Efficient Chromosome Parallelization for Precision Medicine Genomic Workflows
Daniel Mas Montserrat, Ray Verma, Míriam Barrabés, Francisco M. de la Vega, Carlos D. Bustamante, Alexander G. Ioannidis
TL;DR
Large-scale precision medicine genomic pipelines process tens to hundreds of gigabytes per sample, causing memory spikes and failures under naive allocations.

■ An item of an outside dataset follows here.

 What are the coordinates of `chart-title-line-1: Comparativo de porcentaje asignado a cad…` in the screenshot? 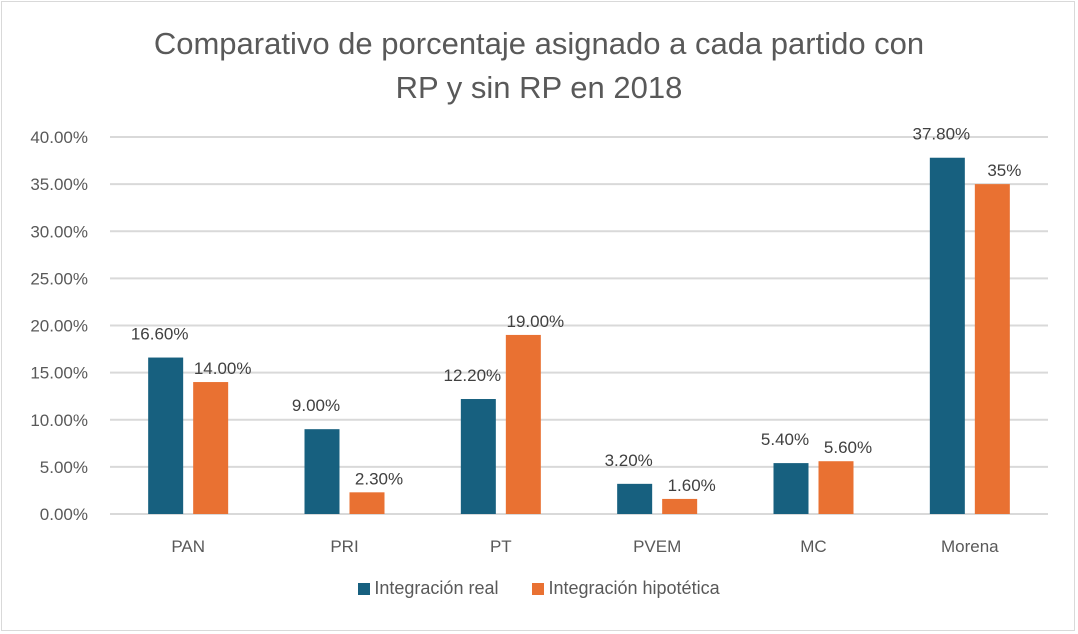 It's located at (539, 44).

The authors introduce three RAM-aware chromosome-parallelization mechanisms: a static ordering to minimize peak memory under fixed concurrency, a dynamic knapsack-style packing with online RAM predictions, and a compact symbolic regression RAM predictor distilled from an ensemble teacher, augmented by a conformal bound for safety. In simulations and real-world Beagle-based workflows, the dynamic scheduler reduces makespan and overcommits, while the symbolic predictor provides strong, deployable priors enabling immediate concurrency; integration into the StrataRisk PRS pipeline yields substantial speedups and cost savings. Together, these methods enable memory-safe, scalable chromosome-level genomics across heterogeneous compute environments, with practical impact on turnaround times and clinical decision support.
Abstract
Large-scale genomic workflows used in precision medicine can process datasets spanning tens to hundreds of gigabytes per sample, leading to high memory spikes, intensive disk I/O, and task failures due to out-of-memory errors. Simple static resource allocation methods struggle to handle the variability in per-chromosome RAM demands, resulting in poor resource utilization and long runtimes. In this work, we propose multiple mechanisms for adaptive, RAM-efficient parallelization of chromosome-level bioinformatics workflows. First, we develop a symbolic regression model that estimates per-chromosome memory consumption for a given task and introduces an interpolating bias to conservatively minimize over-allocation. Second, we present a dynamic scheduler that adaptively predicts RAM usage with a polynomial regression model, treating task packing as a Knapsack problem to optimally batch jobs based on predicted memory requirements. Additionally, we present a static scheduler that optimizes chromosome processing order to minimize peak memory while preserving throughput. Our proposed methods, evaluated on simulations and real-world genomic pipelines, provide new mechanisms to reduce memory overruns and balance load across threads. We thereby achieve faster end-to-end execution, showcasing the potential to optimize large-scale genomic workflows.